Stored records:
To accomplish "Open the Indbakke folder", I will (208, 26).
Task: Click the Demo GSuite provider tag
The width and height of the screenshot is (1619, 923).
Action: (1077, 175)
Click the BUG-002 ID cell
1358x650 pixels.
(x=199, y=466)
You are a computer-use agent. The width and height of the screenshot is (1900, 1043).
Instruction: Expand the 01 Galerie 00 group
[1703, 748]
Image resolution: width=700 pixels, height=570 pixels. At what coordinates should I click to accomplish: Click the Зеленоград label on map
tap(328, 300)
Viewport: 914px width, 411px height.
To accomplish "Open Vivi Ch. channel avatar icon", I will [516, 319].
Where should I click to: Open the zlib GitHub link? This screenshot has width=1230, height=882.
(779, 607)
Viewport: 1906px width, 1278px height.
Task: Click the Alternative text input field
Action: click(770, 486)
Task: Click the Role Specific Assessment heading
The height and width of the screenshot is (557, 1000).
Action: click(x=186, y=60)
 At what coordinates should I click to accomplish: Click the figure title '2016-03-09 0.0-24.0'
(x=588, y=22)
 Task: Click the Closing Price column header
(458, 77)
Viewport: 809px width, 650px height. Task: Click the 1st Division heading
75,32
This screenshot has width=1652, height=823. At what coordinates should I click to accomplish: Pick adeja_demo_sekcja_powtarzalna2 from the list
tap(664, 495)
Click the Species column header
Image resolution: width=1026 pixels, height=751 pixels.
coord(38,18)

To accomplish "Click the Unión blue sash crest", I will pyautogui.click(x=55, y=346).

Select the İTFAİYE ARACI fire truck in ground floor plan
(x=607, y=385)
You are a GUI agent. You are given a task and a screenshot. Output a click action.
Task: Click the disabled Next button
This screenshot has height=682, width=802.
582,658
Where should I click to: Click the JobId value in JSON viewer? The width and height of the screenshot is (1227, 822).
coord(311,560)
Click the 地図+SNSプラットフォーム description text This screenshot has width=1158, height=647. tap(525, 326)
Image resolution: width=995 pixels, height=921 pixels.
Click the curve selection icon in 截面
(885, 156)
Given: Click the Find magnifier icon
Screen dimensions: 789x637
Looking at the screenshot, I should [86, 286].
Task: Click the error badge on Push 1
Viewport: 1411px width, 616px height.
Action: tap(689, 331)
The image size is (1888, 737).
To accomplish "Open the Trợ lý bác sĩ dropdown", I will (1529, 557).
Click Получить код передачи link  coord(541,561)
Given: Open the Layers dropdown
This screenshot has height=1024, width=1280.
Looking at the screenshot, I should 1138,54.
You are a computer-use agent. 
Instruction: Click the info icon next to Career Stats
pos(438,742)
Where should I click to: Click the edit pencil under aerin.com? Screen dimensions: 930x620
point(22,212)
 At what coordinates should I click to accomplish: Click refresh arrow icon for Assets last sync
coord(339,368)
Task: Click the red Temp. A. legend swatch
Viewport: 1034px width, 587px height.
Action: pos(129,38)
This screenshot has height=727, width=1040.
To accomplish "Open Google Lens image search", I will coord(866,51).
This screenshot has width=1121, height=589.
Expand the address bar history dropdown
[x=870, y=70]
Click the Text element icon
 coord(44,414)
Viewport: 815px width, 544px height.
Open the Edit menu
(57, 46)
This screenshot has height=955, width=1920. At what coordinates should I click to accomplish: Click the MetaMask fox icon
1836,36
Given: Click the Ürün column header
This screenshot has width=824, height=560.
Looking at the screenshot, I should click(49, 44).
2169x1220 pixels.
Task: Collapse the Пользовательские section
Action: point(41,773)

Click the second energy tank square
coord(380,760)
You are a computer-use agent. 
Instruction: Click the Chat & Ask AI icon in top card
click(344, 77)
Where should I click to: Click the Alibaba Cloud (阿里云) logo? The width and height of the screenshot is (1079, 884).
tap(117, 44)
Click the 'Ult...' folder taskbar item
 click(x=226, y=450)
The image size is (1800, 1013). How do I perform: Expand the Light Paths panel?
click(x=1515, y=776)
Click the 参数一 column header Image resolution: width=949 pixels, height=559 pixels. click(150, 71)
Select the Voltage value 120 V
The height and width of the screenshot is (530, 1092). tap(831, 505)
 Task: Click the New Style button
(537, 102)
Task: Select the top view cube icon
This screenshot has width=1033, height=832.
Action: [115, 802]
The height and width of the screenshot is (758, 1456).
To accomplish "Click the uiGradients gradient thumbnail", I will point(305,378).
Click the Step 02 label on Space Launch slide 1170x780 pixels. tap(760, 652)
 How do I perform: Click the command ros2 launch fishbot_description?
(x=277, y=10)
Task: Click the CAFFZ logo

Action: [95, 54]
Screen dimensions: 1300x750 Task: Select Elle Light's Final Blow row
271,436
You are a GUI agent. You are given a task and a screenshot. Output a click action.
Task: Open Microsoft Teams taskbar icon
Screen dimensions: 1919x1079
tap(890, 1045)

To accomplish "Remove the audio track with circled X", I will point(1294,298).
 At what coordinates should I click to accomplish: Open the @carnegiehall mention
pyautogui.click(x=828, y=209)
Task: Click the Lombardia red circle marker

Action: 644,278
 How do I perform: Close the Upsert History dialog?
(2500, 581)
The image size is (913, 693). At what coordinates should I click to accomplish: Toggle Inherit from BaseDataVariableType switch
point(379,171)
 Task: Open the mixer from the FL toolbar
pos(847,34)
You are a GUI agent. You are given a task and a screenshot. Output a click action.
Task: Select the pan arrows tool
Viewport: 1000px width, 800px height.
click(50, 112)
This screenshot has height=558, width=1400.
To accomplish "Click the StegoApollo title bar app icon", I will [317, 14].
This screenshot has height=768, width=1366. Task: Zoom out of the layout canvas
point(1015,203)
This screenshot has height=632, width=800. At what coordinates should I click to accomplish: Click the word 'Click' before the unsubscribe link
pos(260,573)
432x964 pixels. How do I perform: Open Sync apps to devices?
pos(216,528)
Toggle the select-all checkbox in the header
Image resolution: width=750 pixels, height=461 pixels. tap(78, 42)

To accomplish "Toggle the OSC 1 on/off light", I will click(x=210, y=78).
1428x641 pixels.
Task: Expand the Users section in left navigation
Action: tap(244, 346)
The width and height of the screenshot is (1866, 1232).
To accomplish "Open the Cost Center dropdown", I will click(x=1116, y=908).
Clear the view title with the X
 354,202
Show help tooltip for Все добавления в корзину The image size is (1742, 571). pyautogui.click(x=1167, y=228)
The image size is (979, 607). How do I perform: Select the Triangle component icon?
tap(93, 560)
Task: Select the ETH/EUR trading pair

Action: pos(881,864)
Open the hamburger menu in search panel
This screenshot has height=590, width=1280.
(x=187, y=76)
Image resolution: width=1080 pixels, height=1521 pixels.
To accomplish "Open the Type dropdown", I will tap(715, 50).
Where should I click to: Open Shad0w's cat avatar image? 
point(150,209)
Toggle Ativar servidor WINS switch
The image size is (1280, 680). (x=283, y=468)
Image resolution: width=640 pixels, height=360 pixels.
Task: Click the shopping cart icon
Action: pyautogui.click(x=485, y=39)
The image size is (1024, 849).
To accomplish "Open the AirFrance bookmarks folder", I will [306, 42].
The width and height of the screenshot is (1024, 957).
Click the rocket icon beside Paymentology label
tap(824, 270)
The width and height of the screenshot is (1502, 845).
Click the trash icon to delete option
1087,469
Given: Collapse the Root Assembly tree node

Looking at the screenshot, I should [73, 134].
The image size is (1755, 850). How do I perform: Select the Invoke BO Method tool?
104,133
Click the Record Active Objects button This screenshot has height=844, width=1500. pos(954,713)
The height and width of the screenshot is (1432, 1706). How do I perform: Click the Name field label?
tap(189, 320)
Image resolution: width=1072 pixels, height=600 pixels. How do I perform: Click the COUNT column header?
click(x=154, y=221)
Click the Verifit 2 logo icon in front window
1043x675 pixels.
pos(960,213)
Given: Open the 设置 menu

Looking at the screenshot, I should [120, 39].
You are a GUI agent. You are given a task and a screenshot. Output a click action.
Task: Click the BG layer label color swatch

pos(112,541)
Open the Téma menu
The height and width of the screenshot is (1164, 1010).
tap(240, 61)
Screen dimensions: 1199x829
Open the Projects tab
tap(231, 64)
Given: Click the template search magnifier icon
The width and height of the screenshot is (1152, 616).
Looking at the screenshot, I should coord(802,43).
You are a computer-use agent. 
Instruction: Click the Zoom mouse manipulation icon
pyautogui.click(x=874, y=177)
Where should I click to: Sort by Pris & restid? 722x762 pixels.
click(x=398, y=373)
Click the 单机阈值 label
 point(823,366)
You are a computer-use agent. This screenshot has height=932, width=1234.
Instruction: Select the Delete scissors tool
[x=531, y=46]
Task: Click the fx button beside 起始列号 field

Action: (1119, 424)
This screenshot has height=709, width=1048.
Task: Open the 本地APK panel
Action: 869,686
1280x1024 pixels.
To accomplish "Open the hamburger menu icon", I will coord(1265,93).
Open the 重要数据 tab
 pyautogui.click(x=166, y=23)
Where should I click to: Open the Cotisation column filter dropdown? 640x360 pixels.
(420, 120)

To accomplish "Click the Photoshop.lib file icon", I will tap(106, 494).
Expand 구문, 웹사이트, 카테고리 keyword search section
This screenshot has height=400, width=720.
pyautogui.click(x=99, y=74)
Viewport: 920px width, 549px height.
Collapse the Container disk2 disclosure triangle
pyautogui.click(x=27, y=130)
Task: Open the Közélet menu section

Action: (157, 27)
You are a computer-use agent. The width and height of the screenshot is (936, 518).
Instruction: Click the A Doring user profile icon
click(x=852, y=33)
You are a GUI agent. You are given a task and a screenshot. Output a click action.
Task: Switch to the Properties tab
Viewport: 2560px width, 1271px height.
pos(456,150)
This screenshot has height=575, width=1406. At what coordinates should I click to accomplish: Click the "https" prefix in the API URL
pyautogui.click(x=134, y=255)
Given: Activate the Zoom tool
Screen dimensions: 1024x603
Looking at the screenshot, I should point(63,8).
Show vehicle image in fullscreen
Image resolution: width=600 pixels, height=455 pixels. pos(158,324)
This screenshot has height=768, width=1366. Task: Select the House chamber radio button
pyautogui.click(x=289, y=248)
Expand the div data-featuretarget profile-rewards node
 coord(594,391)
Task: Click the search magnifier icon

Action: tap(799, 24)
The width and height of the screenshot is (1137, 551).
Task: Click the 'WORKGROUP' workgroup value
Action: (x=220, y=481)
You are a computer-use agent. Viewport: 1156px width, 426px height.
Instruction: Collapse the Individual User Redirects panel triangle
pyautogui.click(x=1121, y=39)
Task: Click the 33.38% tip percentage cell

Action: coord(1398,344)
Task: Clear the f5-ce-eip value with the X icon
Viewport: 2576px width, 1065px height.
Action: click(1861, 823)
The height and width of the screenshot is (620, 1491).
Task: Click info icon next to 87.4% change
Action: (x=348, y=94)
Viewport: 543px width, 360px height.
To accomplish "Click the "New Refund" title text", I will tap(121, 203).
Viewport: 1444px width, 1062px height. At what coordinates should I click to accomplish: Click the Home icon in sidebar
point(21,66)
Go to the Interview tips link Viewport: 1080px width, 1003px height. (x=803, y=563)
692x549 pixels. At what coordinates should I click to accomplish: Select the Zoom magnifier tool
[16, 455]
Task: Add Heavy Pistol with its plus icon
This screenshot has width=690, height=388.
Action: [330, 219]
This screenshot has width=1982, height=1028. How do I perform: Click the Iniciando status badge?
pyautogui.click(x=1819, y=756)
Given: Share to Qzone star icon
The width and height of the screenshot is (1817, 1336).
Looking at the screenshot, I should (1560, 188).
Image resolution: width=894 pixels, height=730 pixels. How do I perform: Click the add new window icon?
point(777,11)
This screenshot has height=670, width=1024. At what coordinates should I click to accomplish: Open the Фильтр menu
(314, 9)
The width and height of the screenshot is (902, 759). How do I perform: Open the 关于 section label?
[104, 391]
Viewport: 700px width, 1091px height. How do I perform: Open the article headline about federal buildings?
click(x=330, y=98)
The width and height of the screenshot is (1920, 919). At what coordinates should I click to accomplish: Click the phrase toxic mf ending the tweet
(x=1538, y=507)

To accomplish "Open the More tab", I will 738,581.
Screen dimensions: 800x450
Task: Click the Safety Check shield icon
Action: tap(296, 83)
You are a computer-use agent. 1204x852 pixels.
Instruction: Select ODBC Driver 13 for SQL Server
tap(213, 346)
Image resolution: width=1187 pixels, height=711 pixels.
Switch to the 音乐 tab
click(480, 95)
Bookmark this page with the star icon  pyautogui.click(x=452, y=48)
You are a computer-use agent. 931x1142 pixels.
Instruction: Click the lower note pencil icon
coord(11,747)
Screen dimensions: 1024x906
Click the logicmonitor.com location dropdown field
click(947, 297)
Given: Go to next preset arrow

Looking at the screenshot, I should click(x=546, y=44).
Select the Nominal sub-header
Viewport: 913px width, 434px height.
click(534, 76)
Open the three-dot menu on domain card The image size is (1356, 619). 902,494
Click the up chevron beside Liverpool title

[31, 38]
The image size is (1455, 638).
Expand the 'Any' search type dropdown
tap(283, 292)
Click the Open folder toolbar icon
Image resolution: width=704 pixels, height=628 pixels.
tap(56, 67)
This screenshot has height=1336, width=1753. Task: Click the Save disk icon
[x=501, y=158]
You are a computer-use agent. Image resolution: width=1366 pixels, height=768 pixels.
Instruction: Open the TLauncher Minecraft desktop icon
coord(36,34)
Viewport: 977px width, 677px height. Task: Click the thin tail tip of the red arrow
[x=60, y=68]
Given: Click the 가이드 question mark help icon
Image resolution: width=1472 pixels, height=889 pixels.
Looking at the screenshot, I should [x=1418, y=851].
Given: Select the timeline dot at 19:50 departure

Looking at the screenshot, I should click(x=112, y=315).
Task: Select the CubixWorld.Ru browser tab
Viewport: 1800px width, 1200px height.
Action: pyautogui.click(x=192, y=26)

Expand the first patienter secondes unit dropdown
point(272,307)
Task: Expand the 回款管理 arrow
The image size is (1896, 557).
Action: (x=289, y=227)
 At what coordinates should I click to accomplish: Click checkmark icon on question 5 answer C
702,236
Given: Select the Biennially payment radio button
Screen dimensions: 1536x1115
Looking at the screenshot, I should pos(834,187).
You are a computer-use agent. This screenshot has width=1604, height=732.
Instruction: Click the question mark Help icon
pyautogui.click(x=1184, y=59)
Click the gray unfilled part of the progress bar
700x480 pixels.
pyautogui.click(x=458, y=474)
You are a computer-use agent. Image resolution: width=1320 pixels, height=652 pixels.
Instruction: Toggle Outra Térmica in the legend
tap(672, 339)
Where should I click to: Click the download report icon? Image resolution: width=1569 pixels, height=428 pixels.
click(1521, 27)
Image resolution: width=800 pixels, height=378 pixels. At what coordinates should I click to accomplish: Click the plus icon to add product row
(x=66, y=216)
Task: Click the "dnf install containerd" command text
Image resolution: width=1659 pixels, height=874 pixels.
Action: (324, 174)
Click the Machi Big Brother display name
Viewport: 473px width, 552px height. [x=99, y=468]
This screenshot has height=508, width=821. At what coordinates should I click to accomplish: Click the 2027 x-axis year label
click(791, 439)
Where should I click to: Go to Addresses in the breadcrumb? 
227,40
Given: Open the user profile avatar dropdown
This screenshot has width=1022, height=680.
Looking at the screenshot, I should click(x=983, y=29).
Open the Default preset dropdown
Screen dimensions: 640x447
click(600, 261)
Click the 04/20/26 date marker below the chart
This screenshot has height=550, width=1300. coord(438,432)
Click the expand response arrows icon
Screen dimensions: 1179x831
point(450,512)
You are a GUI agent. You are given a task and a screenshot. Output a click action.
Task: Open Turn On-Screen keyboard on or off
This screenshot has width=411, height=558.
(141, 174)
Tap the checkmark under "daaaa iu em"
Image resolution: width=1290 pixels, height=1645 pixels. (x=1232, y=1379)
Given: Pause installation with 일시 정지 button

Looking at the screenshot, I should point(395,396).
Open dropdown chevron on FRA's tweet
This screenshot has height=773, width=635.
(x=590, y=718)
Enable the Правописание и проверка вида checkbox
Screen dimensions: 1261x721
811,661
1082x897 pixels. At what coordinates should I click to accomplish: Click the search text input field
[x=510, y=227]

What you have to do>
Given the records above, reproduce precisely and only the lines between the line holding "Viewport: 809px width, 650px" and the line holding "Task: Click the error badge on Push 1", inclusive.

Problem solution>
Viewport: 809px width, 650px height. Task: Click the 1st Division heading
75,32
This screenshot has width=1652, height=823. At what coordinates should I click to accomplish: Pick adeja_demo_sekcja_powtarzalna2 from the list
tap(664, 495)
Click the Species column header
Image resolution: width=1026 pixels, height=751 pixels.
coord(38,18)

To accomplish "Click the Unión blue sash crest", I will pyautogui.click(x=55, y=346).

Select the İTFAİYE ARACI fire truck in ground floor plan
(x=607, y=385)
You are a GUI agent. You are given a task and a screenshot. Output a click action.
Task: Click the disabled Next button
This screenshot has height=682, width=802.
582,658
Where should I click to: Click the JobId value in JSON viewer? The width and height of the screenshot is (1227, 822).
coord(311,560)
Click the 地図+SNSプラットフォーム description text This screenshot has width=1158, height=647. tap(525, 326)
Image resolution: width=995 pixels, height=921 pixels.
Click the curve selection icon in 截面
(885, 156)
Given: Click the Find magnifier icon
Screen dimensions: 789x637
Looking at the screenshot, I should [86, 286].
Task: Click the error badge on Push 1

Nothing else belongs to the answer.